Le spinnaker est une grande voile triangulaire qu'on utilise
de jour et par temps maniable sur les yachts de course et de croisière. La
grande superficie de cette voile impose certaines précautions. On ne l'utilise
que par vent arrière pour équilibrer la poussée de la grand'voile. Le spinnaker
est donc établi lui aussi sur une borne que nous appellerons tangon pour éviter
toute confusion avec la borne de grand'voile. Le spinnaker, qu'on appelle par
abréviation le spi, varie en dimensions et en forme, allant du foc-ballon du
yacht de croisière au grand spinnaker-parachute du yacht de course. Ce dernier
est taillé avec beaucoup de rond, et, sous l'action du vent, il se gonfle comme
un parachute. L'ancien spi était haut et étroit. Cette forme est abandonnée, les
expériences en soufflerie ayant démontré les avantages d'un angle supérieur
ouvert et d'une base peu courbée pour obtenir le meilleur rendement. La toile
est généralement en nylon, ce tissu résistant mieux à l'humidité. Un spi en
coton imprégné d'eau risque de s'affaisser et de s'enrouler sur l’étai avant,
ce qui est infiniment désagréable. Un spi en nylon, plus léger, prendra son
arrondi au moindre souffle. La différence de prix, enfin, s'atténue
régulièrement étant donné les hausses sur le coton.
Comme dans toutes les voiles triangulaires, l'angle
supérieur du spi est le point de drisse, mais les deux angles à la base sont,
quand la voile est pliée, les deux points d'écoute. Le spi établi, un de ces
points d'écoute devient point d'amure. Quand on change de bord, le point
d'écoute devient point d'amure et vice versa ; on verra plus loin par
quelle manœuvre. Le point de drisse est fixé le plus haut possible sur le mât,
à hauteur des barres de flèche, juste au-dessus de l'étai avant. Sur les petits
bateaux, la drisse passe sur un réa à l'intérieur du mât pour sortir vers le
pied. Le point d'amure est envoyé à l'extrémité du tangon de spi. Ce tangon est
fixé sur le mât à la hauteur de la borne, mais en avant du mât et du côté
opposé à la borne, sensiblement dans son prolongement. Le tangon doit avoir à
ses extrémités le même système de fixation sur la voile et sur le mât. Sur un
petit bateau, on se contente d'une estrope de cordage autour du mât et d'un
anneau métallique.
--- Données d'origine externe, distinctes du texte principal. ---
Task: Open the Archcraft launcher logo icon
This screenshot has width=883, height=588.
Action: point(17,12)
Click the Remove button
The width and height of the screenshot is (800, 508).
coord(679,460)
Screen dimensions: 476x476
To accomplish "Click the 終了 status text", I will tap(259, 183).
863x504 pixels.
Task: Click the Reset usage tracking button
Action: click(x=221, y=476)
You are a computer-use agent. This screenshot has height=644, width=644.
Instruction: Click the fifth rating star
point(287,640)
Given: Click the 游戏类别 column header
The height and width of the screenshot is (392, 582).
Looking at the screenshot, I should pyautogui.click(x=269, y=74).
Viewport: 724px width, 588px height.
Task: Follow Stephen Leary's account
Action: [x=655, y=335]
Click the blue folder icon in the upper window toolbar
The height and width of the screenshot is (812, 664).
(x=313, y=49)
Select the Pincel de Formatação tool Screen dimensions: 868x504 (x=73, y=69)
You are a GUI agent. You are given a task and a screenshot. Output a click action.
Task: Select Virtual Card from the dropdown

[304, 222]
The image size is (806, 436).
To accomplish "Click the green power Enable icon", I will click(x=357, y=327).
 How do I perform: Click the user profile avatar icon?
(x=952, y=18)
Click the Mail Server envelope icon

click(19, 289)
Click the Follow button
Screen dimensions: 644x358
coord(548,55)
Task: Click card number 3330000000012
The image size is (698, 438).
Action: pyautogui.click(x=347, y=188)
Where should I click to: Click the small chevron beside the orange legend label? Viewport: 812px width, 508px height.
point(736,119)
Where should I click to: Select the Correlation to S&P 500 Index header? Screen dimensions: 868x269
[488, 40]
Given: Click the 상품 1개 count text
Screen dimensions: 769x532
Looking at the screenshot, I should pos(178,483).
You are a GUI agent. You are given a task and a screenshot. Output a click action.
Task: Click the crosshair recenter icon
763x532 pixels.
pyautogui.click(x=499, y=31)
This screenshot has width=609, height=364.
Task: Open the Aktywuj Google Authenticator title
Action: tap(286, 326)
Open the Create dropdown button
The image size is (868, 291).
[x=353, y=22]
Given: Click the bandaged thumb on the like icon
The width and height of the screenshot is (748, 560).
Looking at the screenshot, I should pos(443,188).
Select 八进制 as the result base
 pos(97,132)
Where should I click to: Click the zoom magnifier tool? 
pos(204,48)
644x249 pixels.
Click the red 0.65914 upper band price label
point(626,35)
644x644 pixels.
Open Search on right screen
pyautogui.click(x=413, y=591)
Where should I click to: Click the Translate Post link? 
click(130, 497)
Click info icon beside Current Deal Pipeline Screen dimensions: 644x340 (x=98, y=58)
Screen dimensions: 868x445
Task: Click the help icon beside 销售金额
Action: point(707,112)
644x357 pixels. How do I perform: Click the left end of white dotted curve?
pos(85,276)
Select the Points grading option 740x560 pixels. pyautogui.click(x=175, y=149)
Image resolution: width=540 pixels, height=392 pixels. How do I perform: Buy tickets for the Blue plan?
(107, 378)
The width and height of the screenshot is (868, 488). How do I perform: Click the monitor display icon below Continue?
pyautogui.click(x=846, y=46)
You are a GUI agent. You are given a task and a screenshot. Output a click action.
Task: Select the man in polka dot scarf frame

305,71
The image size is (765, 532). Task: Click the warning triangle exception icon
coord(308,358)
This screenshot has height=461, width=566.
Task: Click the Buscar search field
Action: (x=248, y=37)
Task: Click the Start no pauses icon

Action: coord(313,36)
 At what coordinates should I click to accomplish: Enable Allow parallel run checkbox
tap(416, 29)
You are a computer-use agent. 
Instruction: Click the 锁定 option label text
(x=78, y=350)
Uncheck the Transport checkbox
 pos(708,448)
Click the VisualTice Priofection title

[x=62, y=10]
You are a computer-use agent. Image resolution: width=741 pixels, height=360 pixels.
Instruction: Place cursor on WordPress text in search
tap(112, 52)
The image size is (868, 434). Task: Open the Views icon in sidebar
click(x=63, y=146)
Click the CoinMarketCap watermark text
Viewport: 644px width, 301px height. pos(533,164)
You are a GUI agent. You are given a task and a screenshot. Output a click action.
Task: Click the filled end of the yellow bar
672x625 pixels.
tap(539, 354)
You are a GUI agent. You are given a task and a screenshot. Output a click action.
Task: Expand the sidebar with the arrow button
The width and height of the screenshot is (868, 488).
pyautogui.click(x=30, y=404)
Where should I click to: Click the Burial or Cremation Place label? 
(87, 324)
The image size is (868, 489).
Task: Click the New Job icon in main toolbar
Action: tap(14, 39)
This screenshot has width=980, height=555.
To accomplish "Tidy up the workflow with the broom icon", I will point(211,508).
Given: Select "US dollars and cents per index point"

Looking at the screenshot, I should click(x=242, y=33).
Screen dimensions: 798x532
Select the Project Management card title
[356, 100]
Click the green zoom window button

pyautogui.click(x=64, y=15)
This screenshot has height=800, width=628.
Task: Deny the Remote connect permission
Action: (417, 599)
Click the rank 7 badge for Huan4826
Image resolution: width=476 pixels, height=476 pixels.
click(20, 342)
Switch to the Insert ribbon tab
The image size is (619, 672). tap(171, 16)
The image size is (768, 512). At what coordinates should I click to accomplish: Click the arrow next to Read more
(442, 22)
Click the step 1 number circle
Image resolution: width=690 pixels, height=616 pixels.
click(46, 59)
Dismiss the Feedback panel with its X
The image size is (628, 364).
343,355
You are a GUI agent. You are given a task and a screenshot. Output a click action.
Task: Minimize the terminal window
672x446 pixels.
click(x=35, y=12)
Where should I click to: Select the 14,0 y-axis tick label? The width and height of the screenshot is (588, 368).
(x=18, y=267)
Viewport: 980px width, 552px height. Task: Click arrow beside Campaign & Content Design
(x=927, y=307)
Le spi comporte deux écoutes de même longueur frappées aux
deux coins inférieurs de la voile. Quand le spi est établi, on peut le
manœuvrer avec les deux écoutes, l'une agissant sur le coin inférieur libre du
spi, l'autre sur le coin fixé à l'extrémité du tangon ou point d'amure. Cette
dernière écoute est appelée bras. Du côté du vent est le bras ; de l'autre
côté, sous le vent, est l'écoute, qui passe habituellement en dehors de l'étai
avant. Pour les petites voiles légères, les écoutes sont frappées d'une façon
permanente à la voile par une épissure. Dans les grandes dimensions, on emploie
des crocs, anneaux, émerillons. Les écoutes sont généralement en nylon, mais
l'élasticité de ce filin impose de fréquents réglages. Le tangon est retenu,
comme la bôme, par une balancine qui soutient l'espart quand la voile n'est pas
établie, et par un hale-bas. On voit souvent, sur les petits bateaux, la
balancine et le hale-bas remplacés par un seul cordage qui part des barres de
flèche inférieures, est frappé au milieu du tangon et va au pied du mât. Quand
le tangon est important, le hale-bas est frappé à l'extrémité extérieure pour
éviter la rupture.
Établir un grand spi sur un yacht important exige certaines
précautions. Chaque skipper opère à sa manière, mais voici la façon
généralement employée. On établit le tangon transversalement en le soutenant
par sa balancine et en le maintenant avec le bras arrière et parfois un bras
avant. Puis on sort le spi, on y frappe la drisse et on le hisse roulé, à
l'abri de la grand'voile ; on frappe alors l'amure, qui passe au bout du
tangon, et on amarre l'écoute en abord, en passant le tout sur l'avant du mât.
On n'a plus qu'à amurer le spi en halant sur l'amure et en l'amarrant ensuite à
son taquet. Pour le rentrer, on procède en sens inverse : mollir l'amure,
la filer, rentrer le spi à l'abri de la grand'voile sans toucher surtout à la
drisse ; amener ensuite le spi en douceur en le lovant au pied du mât ou
en le mettant directement dans son sac.
Pour changer d'amure, on détache le tangon du mât et on fixe
cette extrémité au point d'écoute du spi. Le tangon est alors accroché aux deux
empointures de la bordure. Le tangon est poussé au travers de l'autre côté et
l'amure est larguée. L'extrémité libre du tangon est alors fixée sur le mât.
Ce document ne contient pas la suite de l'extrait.